> _Quellenauszug_
**********
Glawischnig: “Wollen Blau-Schwarz verhindern“
Grünen-Chefin Eva Glawischnig übt scharfe Kritik an Innenminister Sobotka. Die Frage nach politischen Konsequenzen will sie aber erst nach der Bundespräsidentenwahl stellen.
Ist Wolfgang Sobotka als Innenminister noch tragbar?
Glawischnig:
Ich war, wie viele Bürgerinnen und Bürger, sprachlos über die Verschiebung der Bundespräsidentenwahl. Den Sommer hindurch hat sich der Innenminister nahezu wöchentlich mit neuen Forderungen im Umgang mit Flüchtlingen zu Wort gemeldet, aber die Stichwahl wurde offensichtlich schlecht vorbereitet. Jetzt ist nicht der richtige Zeitpunkt, doch nach den Wahlen werden wir schon einige Fragen stellen müssen. Vor allem wegen seiner Vorgangsweise rund um die Notverordnung ist Sobotka zu kritisieren.
Worauf zielt Ihre Kritik ab?
Glawischnig:
Mir tut es im Herzen weh, wenn man jetzt wegen 14.000 Flüchtlingskindern einen Notstand des Schulsystems konstruieren will. Diese Kinder haben in den vergangenen Monaten viel geleistet. Die Schule ist für sie ein sehr wichtiger Ort, wo sie wieder zu sich finden können. Wenn es in den Schulen einen Notstand gibt, dann wegen Reformunfähigkeit der Regierungsparteien.
Bleiben wir jetzt noch einmal bei den nicht klebenden Wahlkarten und ihren Folgen. Eine Woche lang versuchten Minister und Ministerium einen Eiertanz. Sie wollen die Fragen zu den politischen Konsequenzen aber erst nach der Wahl stellen.
Glawischnig:
Weil ich glaube, dass es den Bürgern jetzt einmal darum geht, dass diese Wahl reibungslos über die Bühne geht. Sie haben schon Recht: Der Umgang Sobotkas, was die intransparente und widersprüchliche Kommunikation der Klebstoffkrise betrifft, ist das Problem, eine technische Panne kann allemal passieren.
In Deutschland hätte der Innenminister wohl den Hut nehmen müssen?
Glawischnig: Nicht nur in Deutschland. Aber es ist wirklich eine heikle Situation, denn die Wahl muss jetzt zu einem Abschluss kommen.
Rechnen Sie damit, dass heuer die Notstandsverordnung umgesetzt wird?
Glawischnig:
Das wage ich nicht zu beantworten. Aber ich bin davon überzeugt, dass Grenzzäune hochziehen keine Lösung ist. Was passiert mit den Menschen an der Grenze? Ich würde mir doch wünschen, dass man die Energie wieder hin zu einer europäischen Lösung lenkt. Wenn die EU nicht fähig ist, hier eine gemeinsame Lösung zu finden, dann droht das Scheitern des Projekts. Ich blicke voll Unbehagen auf die Wahlen nächstes Jahr in Frankreich, wo die Rechtsextremistin Le Pen mit ihrem Drohszenario ?Frexit' in den Wahlkampf geht. Es braucht alle Anstrengung, damit jene Kräfte, die Europa zerstören wollen, nicht die Oberhand bekommen. Mir ist es aber zu wenig, die EU nur mit Stabilität und Frieden zu rechtfertigen. Ich will, dass die EU einen praktischen Nutzen für all ihre Bewohner hat. Da gibt es viel zu verbessern.
**********
> _Auszug Datensatz_
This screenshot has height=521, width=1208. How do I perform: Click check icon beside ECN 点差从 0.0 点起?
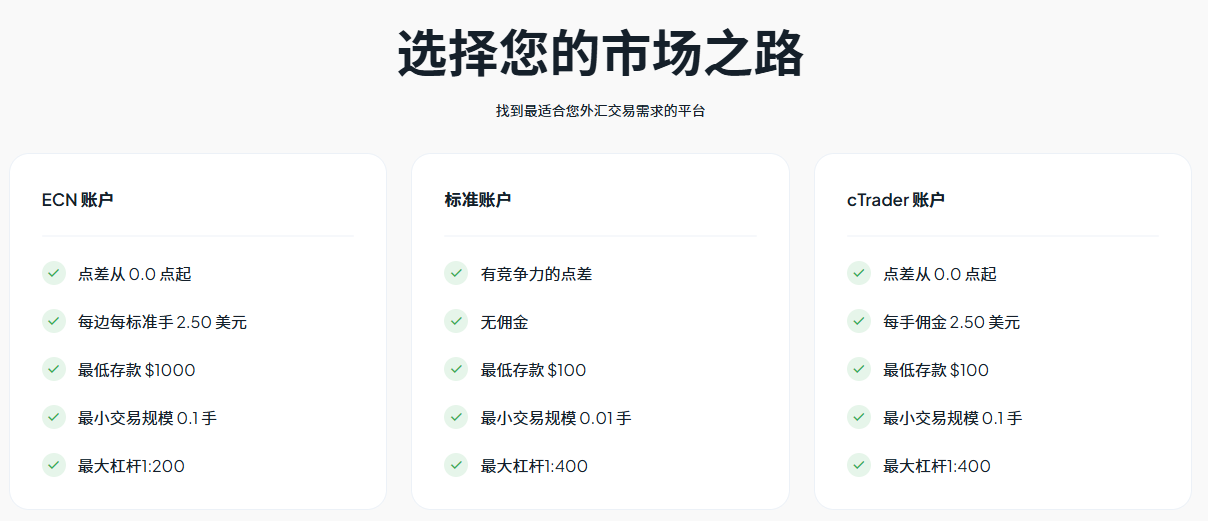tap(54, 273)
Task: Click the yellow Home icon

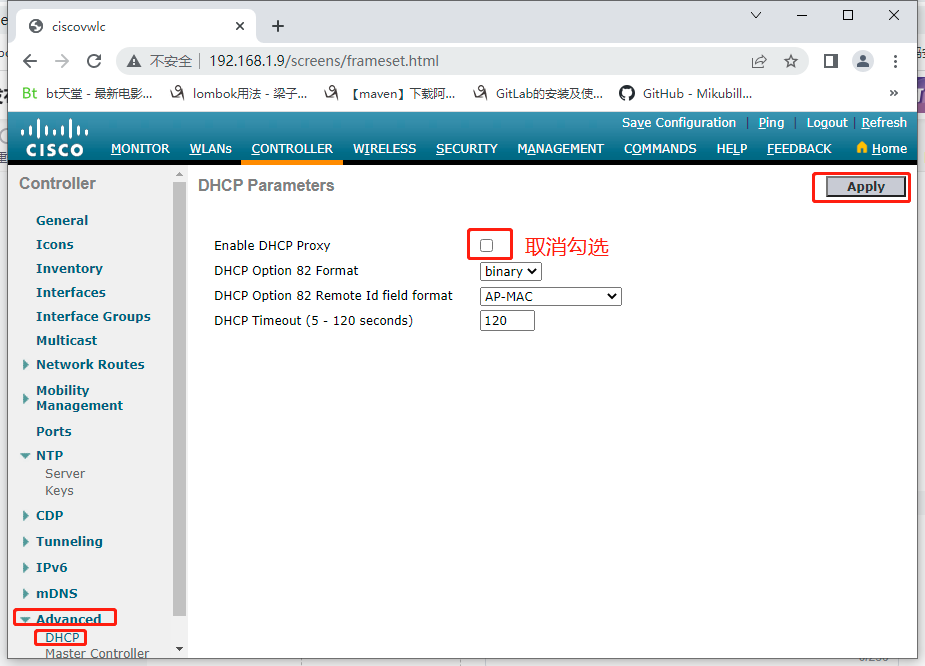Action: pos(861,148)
**********
> _Vorgegebene Anweisung 1_
Wegen wie vieler Flüchtlingskinder will man laut Glawischnig im Interview einen Notstand des Schulsystems konstruieren?
> _Vorgegebene Anweisung 2_
Setzen Sie das Interview mit Eva Glawischnig über Innenminister Sobotka und die EU im Anschluss an dessen letzten Satz fort.

> _Antwort zur Übung 1_
Wegen 14.000 Flüchtlingskindern.

> _Antwort zur Übung 2_
In der Bundesregierung herrscht Eiszeit. Stellen Sie sich auf Neuwahlen ein?
Glawischnig:
Für die ÖVP ist man schon ein Marxist, wenn man in Europa mehr Investitionen fordert.
Der jüngste Ideologiestreit zwischen SPÖ und ÖVP ist wohl als Vorwahlkampf zu deuten. Werden Sie die Grünen erneut in die Wahl führen und ist es Ihr letztes Antreten als Oppositionspolitikerin bei einer Nationalratswahl?
Glawischnig:
Das weiß ich noch nicht. Klar ist, dass ich mit großer Leidenschaft wahlkämpfen werde. Wir werden als Grüne unseren Beitrag leisten, damit die FPÖ keine Regierungspartei wird. Man muss es immer wieder sagen: Wo sie regiert haben, also in Kärnten, haben sie dieses schöne Land auf Jahre kaputtgemacht. Schwarz-Blau im Bund war auch ein Desaster.
Das heißt also, dass Sie eine Dreierkoalition anstreben?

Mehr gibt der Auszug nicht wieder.